Various expressions of shock filled the room, except from Kane, who already knew Chris’s intentions. Wheeler’s surprise faded first, the agent no doubt putting together the pieces. So Chris spoke to the two Madigans who still needed convincing. “I want a life and home with Hawes.” Either at Hawes’s condo or at his, and regardless of location, he knew who would be showing up, unannounced, to interrupt them, frequently. “And God help me, I want all of you to be a part of that future, with us.”
Chapter Three
“Are you done trying to kill me?”
The chair behind Hawes’s desk swiveled, its occupant rotating to face him. In the otherwise dark office, the twinkling lights of the bridge, combined with the moon’s reflection off the water, cast Rose Madigan in an eerie, foreboding glow. One Hawes had only ever associated with Papa Cal, one that others likely associated with Hawes, but in that moment, his grandmother wore it better than either of them ever had.

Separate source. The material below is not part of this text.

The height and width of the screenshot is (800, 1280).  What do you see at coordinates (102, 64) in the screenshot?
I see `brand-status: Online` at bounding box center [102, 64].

“Are you done disrespecting your grandfather’s memory?” Rose countered, not bothering to deny the truth of Hawes’s question. Her verbal knives were almost as sharp as her icy glare. “Your parents’?”
“That’s not—”
She tapped at the in-desk controls, and the room lights came on. “They built all of this,” she said, gesturing at their surroundings. “And our other empire. Both were running smoothly, thriving, until you started severing relationships. Started turning down work, making unwise alliances, and crusading for justice.” She spat the last word like a curse. “What was wrong with the way they—we—did things?”